1. Spend some time prior to the meeting thinking about any issues that concern you. Here are some things for you to consider:
- What kind of classroom setting do you think would be best for your son or daughter? A small group of children with similar developmental delays? A class of regular students, where your child is given an assistant? A room somewhat separated from the rest of the school?
- What are the behaviors or delays that trouble you most? What problems need the most urgent attention from teachers and therapists? Is your child’s inability to speak causing tantrums? Is she cruel or defiant with other children? Are his physical limitations the biggest issue?
- At home, what do you find most helps your child calm down? What are his favorite things? What are her talents? What tips could you give to your child’s educators, about ways to motivate him to learn? You know your son or daughter better than anyone else.
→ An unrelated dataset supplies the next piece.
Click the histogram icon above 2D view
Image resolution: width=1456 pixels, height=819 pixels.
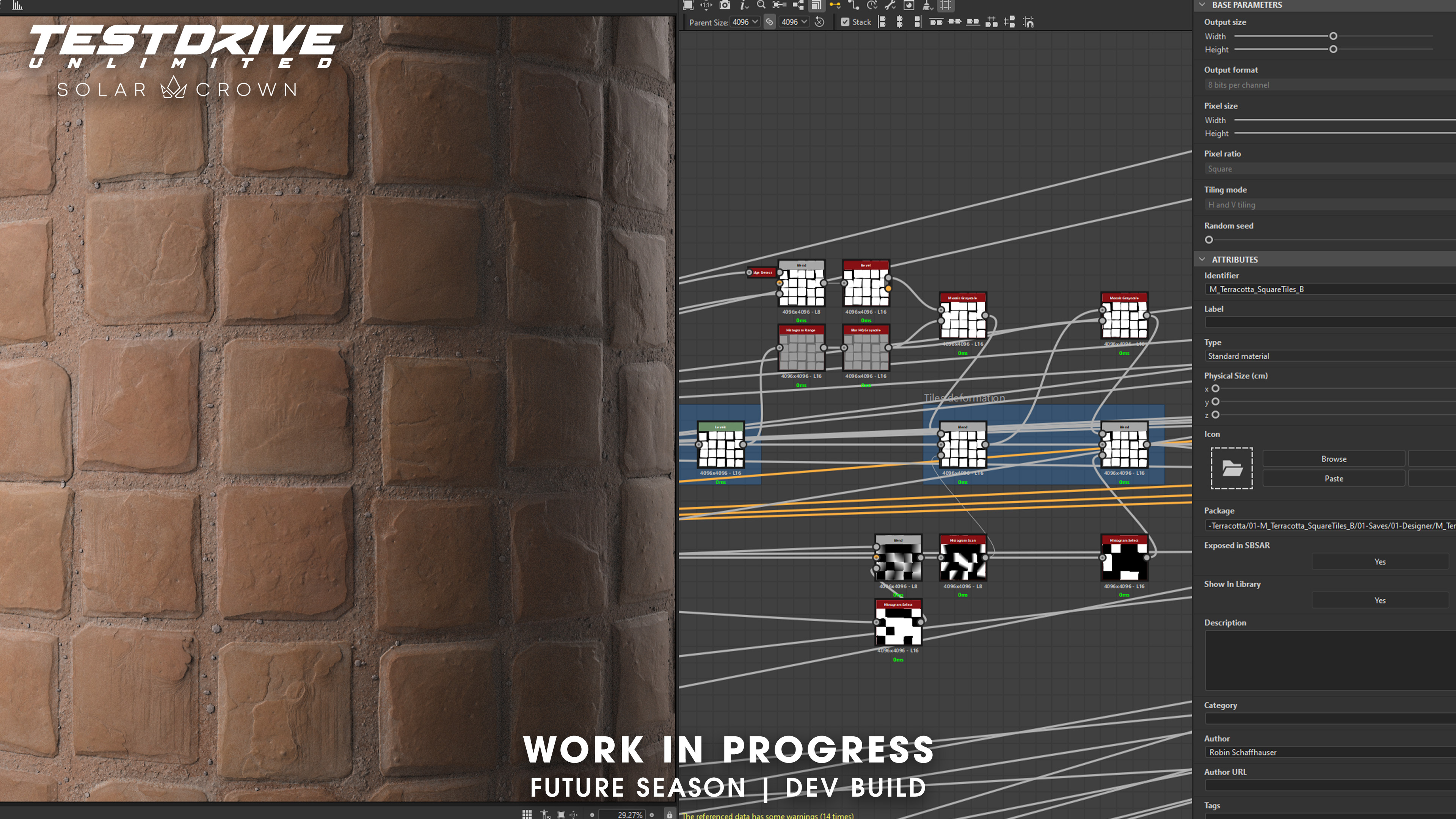[x=17, y=5]
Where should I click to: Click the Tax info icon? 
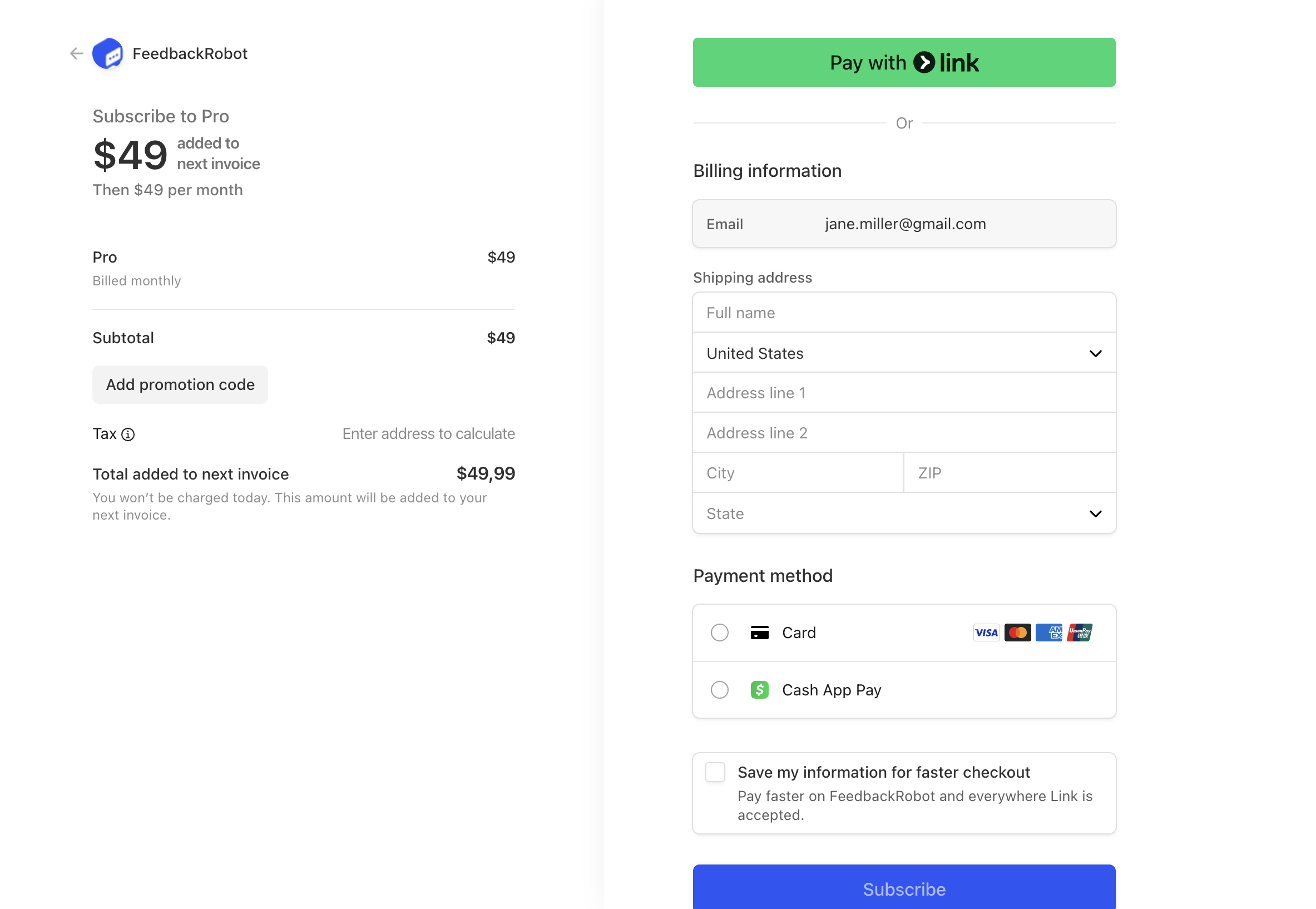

2. Write down the issues you’d like to discuss. Otherwise, once the meeting gets going you might forget.
3. Bring a notepad and pen.
4. If possible, bring your child’s other parent along. He or she may think of things that you don’t. And I found that each time I attended alone, my husband grew more and more distant and less knowledgeable about Kyle’s life.
5. Go in with a cooperative attitude. Be positive and upbeat. These are the people who will be spending a lot of time with your child, and having a good relationship is important for your child’s sake.
6. Don’t feel intimidated or railroaded. Ask the members of the group to repeat or explain anything that doesn’t make sense. Let them know if something they are suggesting makes you uncomfortable. If you feel uncertain, ask to take home the IEP for a few days to think about things prior to signing.
Ideally, your child’s Individualized Education Program meeting should be a positive experience, where everyone’s number one priority is to provide your child with the best education possible.